Exercise prompt: Repeat precisely the span of lines below that opens with the line containing "You are a computer-use" and closes with the line containing "Instruction: Click zoom-out", both included.

Extracted data:
————————

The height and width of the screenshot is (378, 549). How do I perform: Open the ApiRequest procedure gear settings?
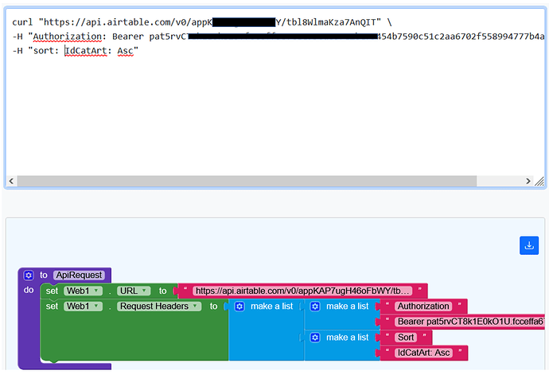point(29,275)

————————

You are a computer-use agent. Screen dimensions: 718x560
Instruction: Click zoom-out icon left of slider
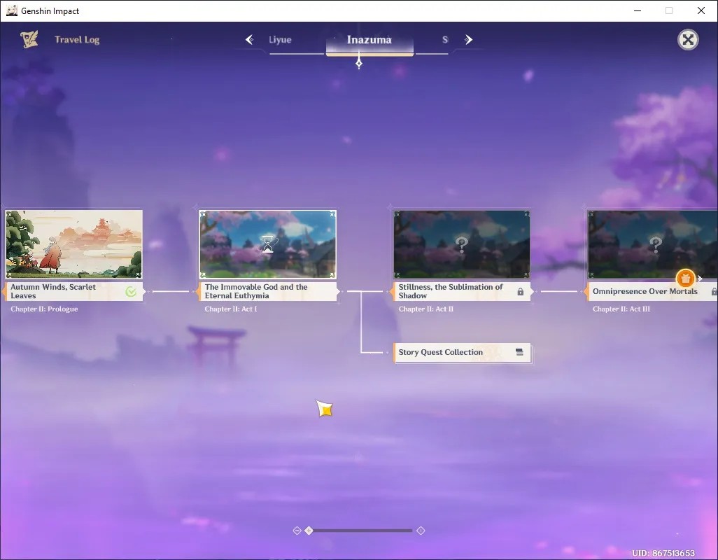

————————

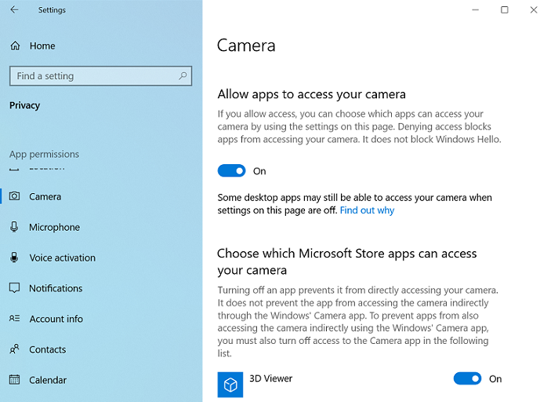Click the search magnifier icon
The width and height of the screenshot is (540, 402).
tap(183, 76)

————————

Response box:
You are a computer-use agent. Screen dimensions: 718x560
Instruction: Click zoom-out icon left of slider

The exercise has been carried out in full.